At a conference in Beijing, Intel is outlining specific specifications. I’m not surprised they’ve done this, but I do suspect that Microsoft will outline their own specifications. After all, the company has done the same for Windows Phone 7 to ensure some degree of control.
Inside, Intel will be using a Clover Trail Atom Z2760 chip, a dual-core chip capable of a “burst mode” feature that offers moments of performance when needed. The chip also offers Hyperthreading, allowing the dual-core chip to behave like a quad-core chip in some cases. Intel has also outlined some of its specs.
Two basic tablet designs: Intel proposes two tablet designs, 10-inch tablets and 11-inch hybrid tablet designs with physical keyboards. In my opinion that latter could be a big hit on Windows 8 due to the two-sided OS, something that iOS doesn’t have and doesn’t need to have. But that means business users might switch to Windows 8, favouring increased functionality over less developer support (at least initially).

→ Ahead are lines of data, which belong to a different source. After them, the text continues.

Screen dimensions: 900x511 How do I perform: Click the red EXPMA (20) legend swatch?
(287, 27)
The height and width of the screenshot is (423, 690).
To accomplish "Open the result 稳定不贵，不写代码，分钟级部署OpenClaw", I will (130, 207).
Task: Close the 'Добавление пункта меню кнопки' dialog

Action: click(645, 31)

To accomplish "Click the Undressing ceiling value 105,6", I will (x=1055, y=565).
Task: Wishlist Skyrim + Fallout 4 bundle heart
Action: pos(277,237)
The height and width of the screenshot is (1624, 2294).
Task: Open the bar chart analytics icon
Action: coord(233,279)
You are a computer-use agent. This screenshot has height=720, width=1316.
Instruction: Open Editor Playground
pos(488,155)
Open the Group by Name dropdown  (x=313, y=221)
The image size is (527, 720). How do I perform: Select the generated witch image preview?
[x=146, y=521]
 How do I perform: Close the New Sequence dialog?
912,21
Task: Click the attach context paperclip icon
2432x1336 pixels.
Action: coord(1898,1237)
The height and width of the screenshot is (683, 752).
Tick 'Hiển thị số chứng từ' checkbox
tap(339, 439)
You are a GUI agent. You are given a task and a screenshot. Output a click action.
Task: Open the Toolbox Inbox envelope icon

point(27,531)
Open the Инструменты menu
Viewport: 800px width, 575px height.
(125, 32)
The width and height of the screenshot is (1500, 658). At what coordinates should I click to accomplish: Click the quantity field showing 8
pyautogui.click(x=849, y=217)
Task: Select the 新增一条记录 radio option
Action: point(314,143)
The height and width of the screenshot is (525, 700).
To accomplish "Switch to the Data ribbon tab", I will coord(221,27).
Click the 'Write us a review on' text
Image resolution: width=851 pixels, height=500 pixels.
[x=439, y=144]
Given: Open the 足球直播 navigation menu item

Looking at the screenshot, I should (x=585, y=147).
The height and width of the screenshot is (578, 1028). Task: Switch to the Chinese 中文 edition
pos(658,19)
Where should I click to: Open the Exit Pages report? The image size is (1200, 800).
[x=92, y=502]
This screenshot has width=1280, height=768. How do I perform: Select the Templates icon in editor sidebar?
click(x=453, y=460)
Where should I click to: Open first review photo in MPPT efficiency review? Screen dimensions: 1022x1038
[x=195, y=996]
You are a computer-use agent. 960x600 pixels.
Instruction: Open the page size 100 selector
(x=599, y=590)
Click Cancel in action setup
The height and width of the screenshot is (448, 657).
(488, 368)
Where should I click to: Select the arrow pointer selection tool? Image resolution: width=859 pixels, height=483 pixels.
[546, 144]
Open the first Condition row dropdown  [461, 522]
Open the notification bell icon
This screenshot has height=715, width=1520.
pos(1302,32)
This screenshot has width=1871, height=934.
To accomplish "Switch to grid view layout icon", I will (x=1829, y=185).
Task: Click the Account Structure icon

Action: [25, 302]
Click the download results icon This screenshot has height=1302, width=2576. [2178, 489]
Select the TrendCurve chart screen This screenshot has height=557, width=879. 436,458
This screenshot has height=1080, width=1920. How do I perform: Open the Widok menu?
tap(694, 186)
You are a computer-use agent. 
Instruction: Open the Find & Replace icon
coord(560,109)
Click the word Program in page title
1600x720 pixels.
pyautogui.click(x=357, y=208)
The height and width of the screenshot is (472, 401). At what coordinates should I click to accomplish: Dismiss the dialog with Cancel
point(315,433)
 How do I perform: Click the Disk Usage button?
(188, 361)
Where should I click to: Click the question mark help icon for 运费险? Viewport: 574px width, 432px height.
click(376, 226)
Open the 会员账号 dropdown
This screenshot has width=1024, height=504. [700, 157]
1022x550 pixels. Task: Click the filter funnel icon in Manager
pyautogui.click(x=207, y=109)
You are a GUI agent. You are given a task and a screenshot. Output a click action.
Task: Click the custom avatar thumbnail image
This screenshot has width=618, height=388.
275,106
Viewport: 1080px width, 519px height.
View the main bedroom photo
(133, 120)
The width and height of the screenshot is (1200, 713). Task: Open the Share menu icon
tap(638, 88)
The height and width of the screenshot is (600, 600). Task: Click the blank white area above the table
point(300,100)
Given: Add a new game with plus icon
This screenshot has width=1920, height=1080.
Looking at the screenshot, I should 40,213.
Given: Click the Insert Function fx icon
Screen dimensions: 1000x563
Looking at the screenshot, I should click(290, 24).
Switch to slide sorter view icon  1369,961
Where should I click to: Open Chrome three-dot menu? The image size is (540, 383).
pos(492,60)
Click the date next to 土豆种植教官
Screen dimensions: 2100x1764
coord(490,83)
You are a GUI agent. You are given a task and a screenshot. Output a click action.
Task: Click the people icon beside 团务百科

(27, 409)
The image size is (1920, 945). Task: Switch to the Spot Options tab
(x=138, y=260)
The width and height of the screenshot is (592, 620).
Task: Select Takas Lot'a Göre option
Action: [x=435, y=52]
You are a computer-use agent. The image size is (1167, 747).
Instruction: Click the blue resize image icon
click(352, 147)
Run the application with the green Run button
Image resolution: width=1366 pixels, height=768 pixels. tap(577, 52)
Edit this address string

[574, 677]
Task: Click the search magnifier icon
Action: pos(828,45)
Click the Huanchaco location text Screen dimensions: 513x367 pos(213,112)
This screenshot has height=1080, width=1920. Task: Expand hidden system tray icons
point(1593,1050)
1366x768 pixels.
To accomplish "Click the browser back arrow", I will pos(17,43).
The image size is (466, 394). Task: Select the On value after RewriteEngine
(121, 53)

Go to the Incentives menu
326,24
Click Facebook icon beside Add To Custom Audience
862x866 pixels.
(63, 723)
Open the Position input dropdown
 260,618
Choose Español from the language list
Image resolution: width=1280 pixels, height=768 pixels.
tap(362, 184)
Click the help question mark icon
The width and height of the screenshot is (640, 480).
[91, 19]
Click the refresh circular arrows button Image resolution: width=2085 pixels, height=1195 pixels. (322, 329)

Battery life: the company says more than nine hours. It remains to be seen how real world testing reflects on that estimate, but good battery life is needed if Microsoft are to be competitive. Apple can manage around ten with an astonishingly good screen.
3G/4G: Intel bought the wireless company Infineon, so Intel is equipped to offers its own silicon. It’ll be interesting to see how big a push Microsoft make towards 4G initially. My guess is there might be one device with 4G capabilities.
Weight/thickness: Under 1.5 pounds. The new iPad weighs 1.44 pounds, so aiming for that target is a good idea.
Miscellaneous: Near Field Communication (NFC) and Wi-Fi Direct, which allows Wi-Fi devices to connect to each other without a wireless access point.